CombiNet und seinen Mitgliedern ist klar, dass eine Restrukturierung des Angebots im natio­nalen UKV für die RCA eine Notwendigkeit darstellte. Trotzdem muss darauf hingewiesen werden, dass die derzeitige Ausrichtrung des NINA-Konzeptes den Wettbewerbsvorteil des Lkw hinsichtlich Schnelligkeit und Flexibilität weiter ausbaut. So ist allein im Terminal Bludenz eine Rückverlagerung von 20.000 Jahrestonnen auf die Straße abzusehen. Vom Terminal Linz dürften mindestens 1.000 Container pro Jahr auf die Straße wandern.
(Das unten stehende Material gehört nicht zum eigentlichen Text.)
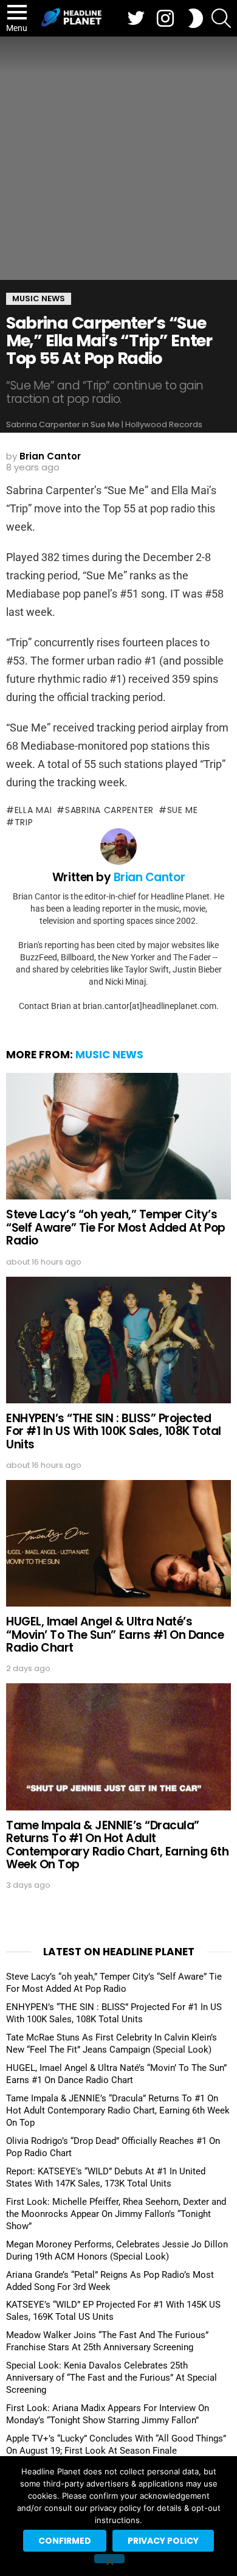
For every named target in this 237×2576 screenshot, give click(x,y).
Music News (109, 1054)
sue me (182, 810)
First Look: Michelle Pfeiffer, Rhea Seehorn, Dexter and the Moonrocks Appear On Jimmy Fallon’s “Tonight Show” (116, 2214)
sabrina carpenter (109, 810)
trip (24, 822)
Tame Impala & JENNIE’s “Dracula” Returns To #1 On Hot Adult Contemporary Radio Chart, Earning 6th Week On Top (117, 1845)
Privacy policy (163, 2541)
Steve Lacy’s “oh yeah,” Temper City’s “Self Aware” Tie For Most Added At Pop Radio (115, 1227)
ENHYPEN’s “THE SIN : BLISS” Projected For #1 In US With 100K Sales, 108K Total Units (113, 1431)
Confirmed (64, 2541)
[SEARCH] (221, 18)
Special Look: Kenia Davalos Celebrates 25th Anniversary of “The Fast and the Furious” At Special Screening (111, 2377)
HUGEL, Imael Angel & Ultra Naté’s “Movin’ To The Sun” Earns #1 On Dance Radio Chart (115, 1634)
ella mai (33, 810)
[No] (109, 2558)
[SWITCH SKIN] (195, 18)
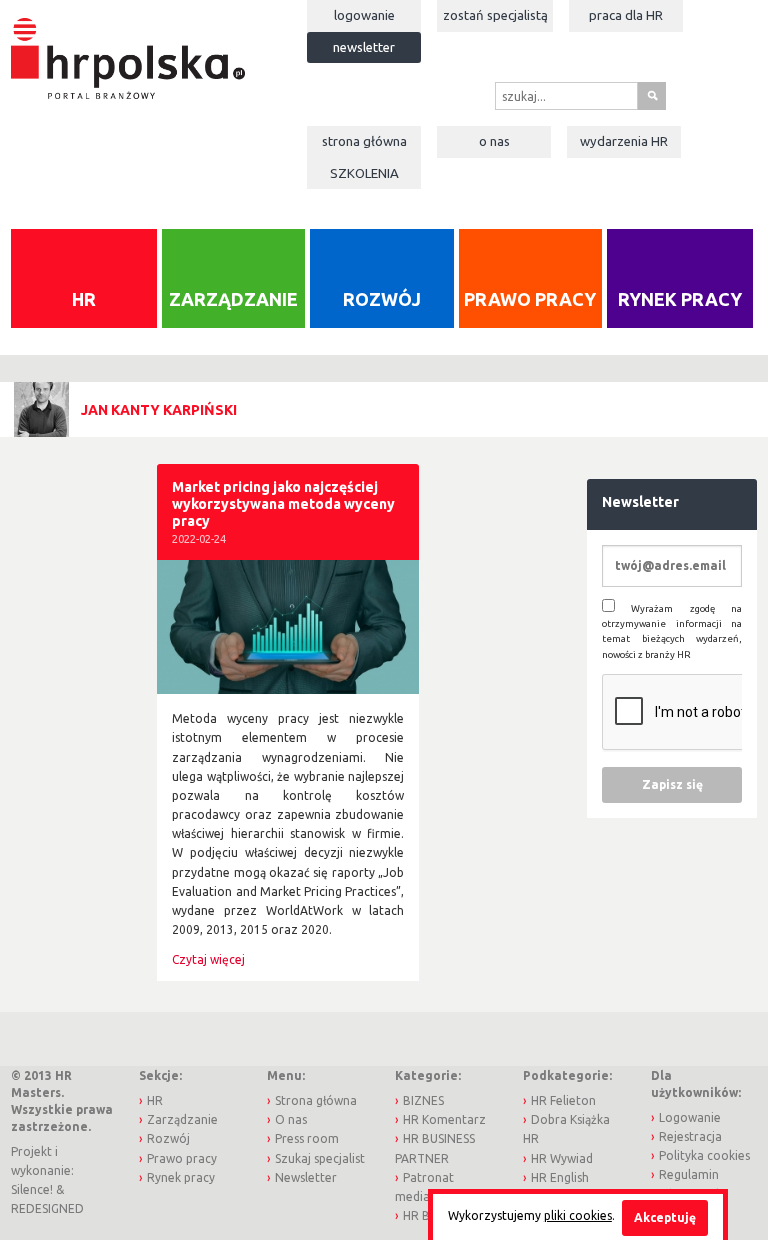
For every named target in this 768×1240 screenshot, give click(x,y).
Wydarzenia (624, 141)
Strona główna (364, 141)
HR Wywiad (562, 1158)
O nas (494, 141)
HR (84, 299)
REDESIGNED (47, 1208)
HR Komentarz (444, 1119)
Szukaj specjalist (320, 1158)
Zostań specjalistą (495, 15)
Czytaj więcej (208, 959)
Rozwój (382, 299)
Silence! (32, 1189)
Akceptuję (665, 1217)
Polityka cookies (704, 1155)
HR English (560, 1177)
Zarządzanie (233, 299)
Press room (307, 1138)
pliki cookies (578, 1215)
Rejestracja (690, 1136)
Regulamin (689, 1174)
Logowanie (364, 15)
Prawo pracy (530, 299)
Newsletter (364, 47)
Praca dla (626, 15)
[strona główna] (127, 48)
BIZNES (423, 1100)
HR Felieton (563, 1100)
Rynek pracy (680, 299)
Zudem kommt bei einigen Verbindungen die „Abwärtsspirale“ in Gange: Die auf 3 wöchentli­che Zugspaare verminderte Anbindung von Hall ist nur mehr zu 30 % ausgelastet, d. h. dass sie weiter zurückgenommen werden wird und somit eine weitere Attraktivitätsminderung erfährt. Ähnliches ist von der Verbindung in die Steiermark zu befürchten.

CombiNet sieht dieser Entwicklung mit Besorgnis entgegen, da der bisher besonders in Ös­terreich erfolgreichen Förderung des UKV als umweltverträgliche Gütertransportart schwere Einbußen drohen, die sich auch auf die internationalen Verbindungen auswirken werden. Es kann nur gehofft werden, dass bereits vage in Aussicht gestellte Anpassungen und Verbesserun­gen des NINA-Konzepts hier zu einer Milderung der negativen Effekte beiträgt. CombiNet ist weiterhin gerne bereit, gemeinsam Lösungen zu erarbeiten, um die verkehrspolitisch ge­wünschte Verlagerung der Transporte auf die Schiene nicht nur beizubehalten sondern wei­ter zu fördern.